Pourquoi les séries fonctionnent-elles si bien, même quand on sait qu’elles sont arbitraires ?
L’aversion à la perte est câblée en nous. Savoir qu’une série n’est « qu’un chiffre » ne rend pas sa perte moins réelle. C’est comme savoir qu’un film est une fiction : ça ne t’empêche pas de pleurer. Les séries fonctionnent parce qu’elles transforment un objectif abstrait (« être régulier ») en objectif concret et visible (« faire durer le chiffre »). L’astuce consiste à trouver des séries liées à une vraie progression, pas juste à l’ouverture de l’appli.
La gamification peut-elle aider pour des objectifs sérieux comme le sport ou les études ?
Absolument, et la recherche le confirme. Une méta-analyse de 2019 parue dans Computers in Education Review a montré que la gamification améliorait les résultats d’apprentissage dans 67 % des études examinées. L’essentiel, c’est que la gamification soutienne l’activité sous-jacente au lieu de la remplacer. Une appli de révision qui te récompense pour de bonnes réponses soutient l’apprentissage. Une appli qui te récompense pour ton temps passé dedans, peu importe ton engagement réel, ne le fait pas.
Quelle est la différence entre la gamification et le simple fait de rendre quelque chose amusant ?
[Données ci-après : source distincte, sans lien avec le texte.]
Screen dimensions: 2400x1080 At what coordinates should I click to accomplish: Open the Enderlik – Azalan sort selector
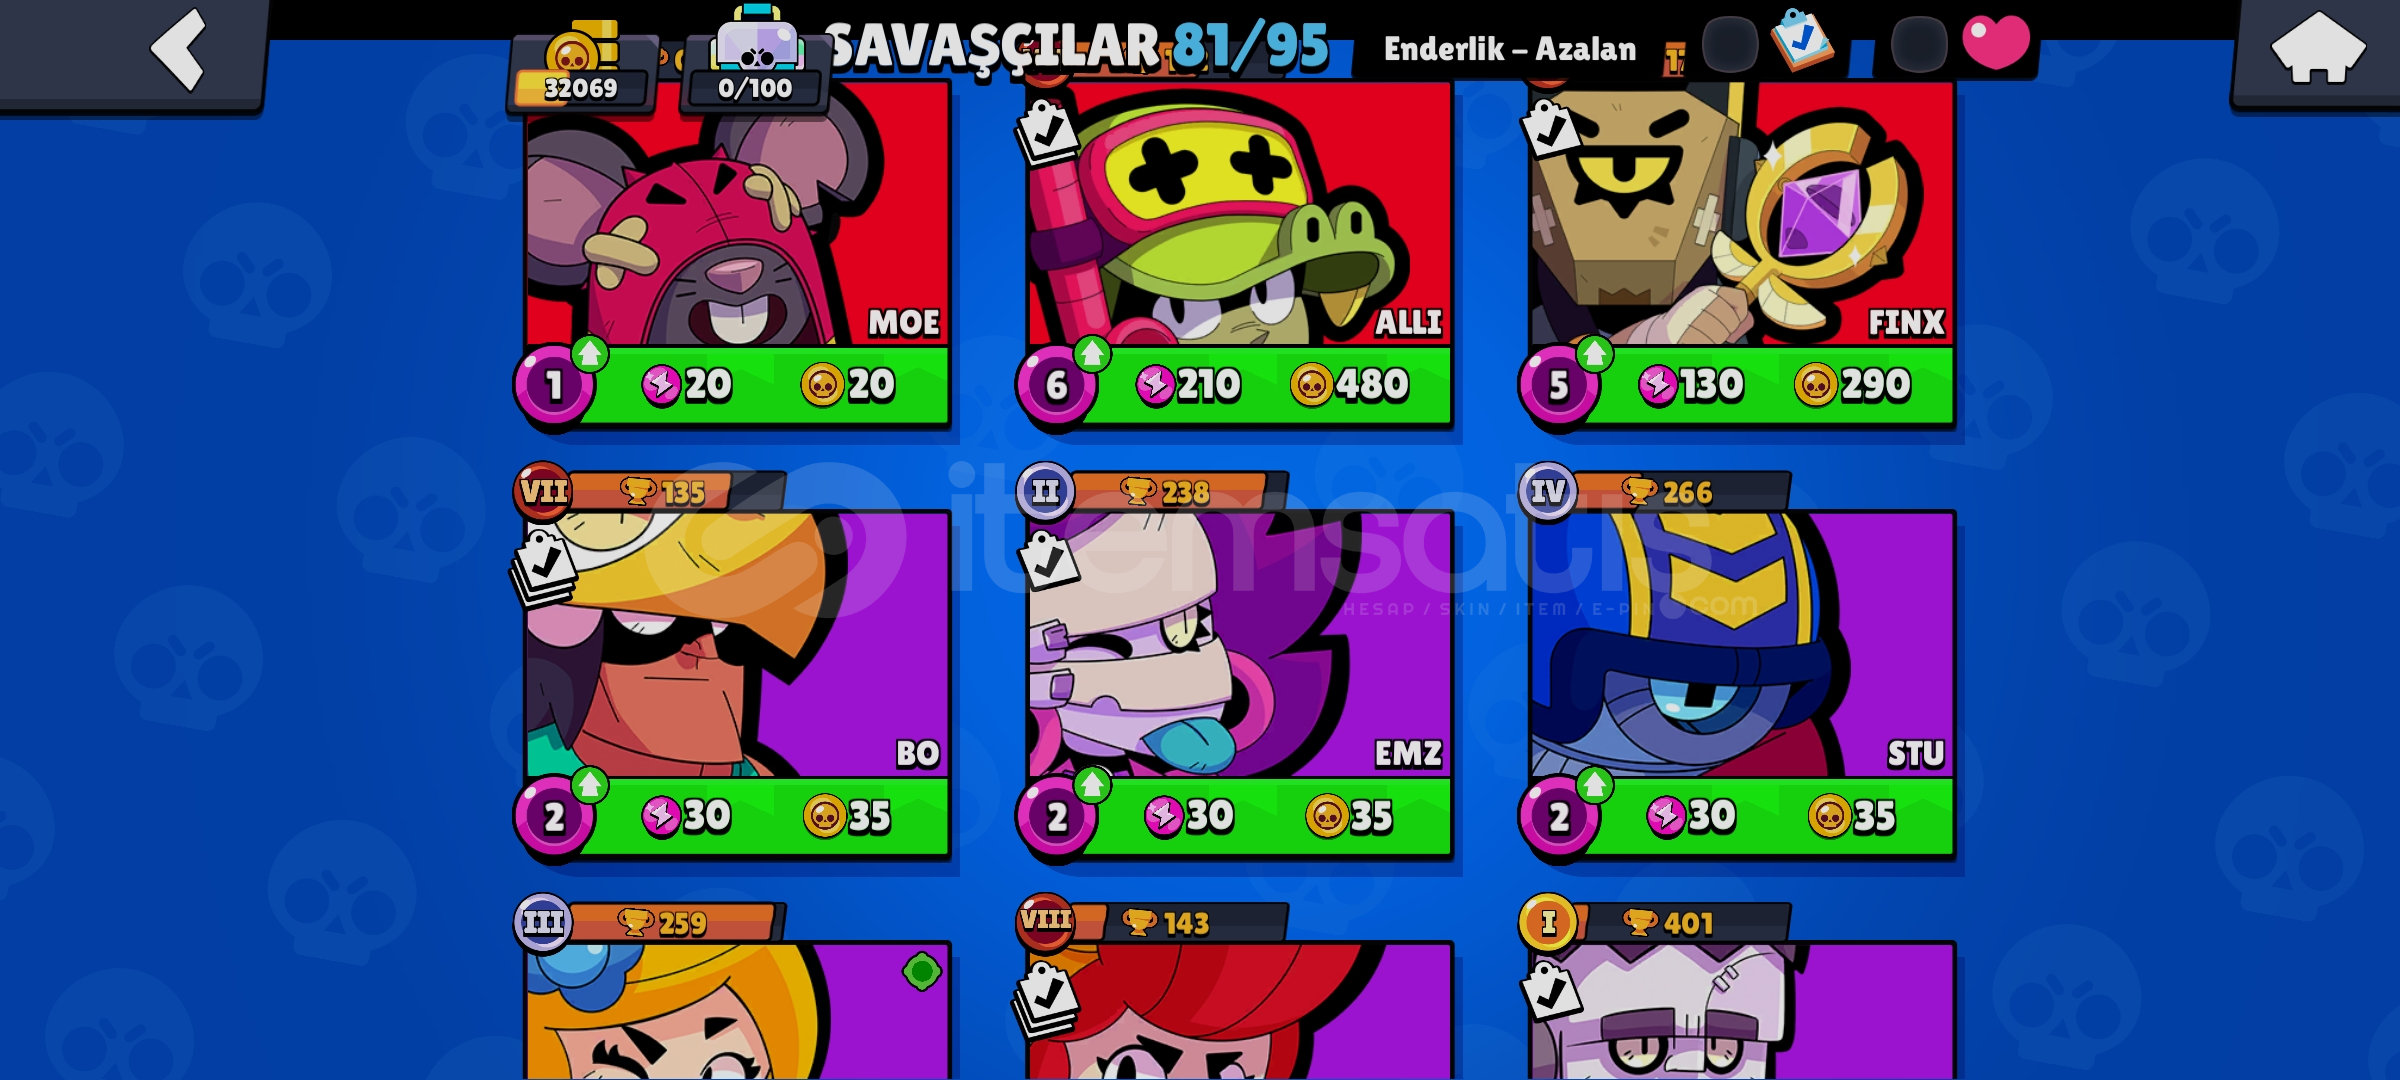click(1510, 48)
La gamification emprunte spécifiquement des mécaniques au design de jeu : suivi de progression, récompenses, défis, éléments sociaux. Rendre quelque chose amusant est une notion plus large, et souvent plus efficace. Les meilleurs produits font les deux : l’expérience de base est agréable, et les mécaniques de jeu amplifient ce plaisir. Les pires produits utilisent la gamification comme substitut au plaisir, et ça ne fonctionne jamais bien longtemps.
Comment savoir si la gamification d’une appli m’aide ou me piège ?
Pose toi deux questions. D’abord : est-ce que je progresse vers mon véritable objectif, ou est-ce que je me contente de collectionner des récompenses dans l’appli ? Ensuite : si j’arrêtais d’utiliser l’appli demain, aurais je acquis de vraies compétences ou habitudes ? Si la réponse à la première question est oui, et à la seconde aussi, la gamification travaille pour toi. Si tu ne fais qu’entretenir une série qui disparaît dès que tu arrêtes, c’est toi le produit, pas le joueur.
L’écart entre une bonne et une mauvaise gamification ne tient pas à la finition ou au budget. Il tient à la question que se sont posée les concepteurs : « comment aider cette personne à réussir ? » ou « comment faire revenir cette personne ? ». La première question construit des outils. L’autre construit des pièges. Chaque appli dotée d’un système de points fait ce choix, et chaque personne qui décide quelles applis méritent son temps le fait aussi.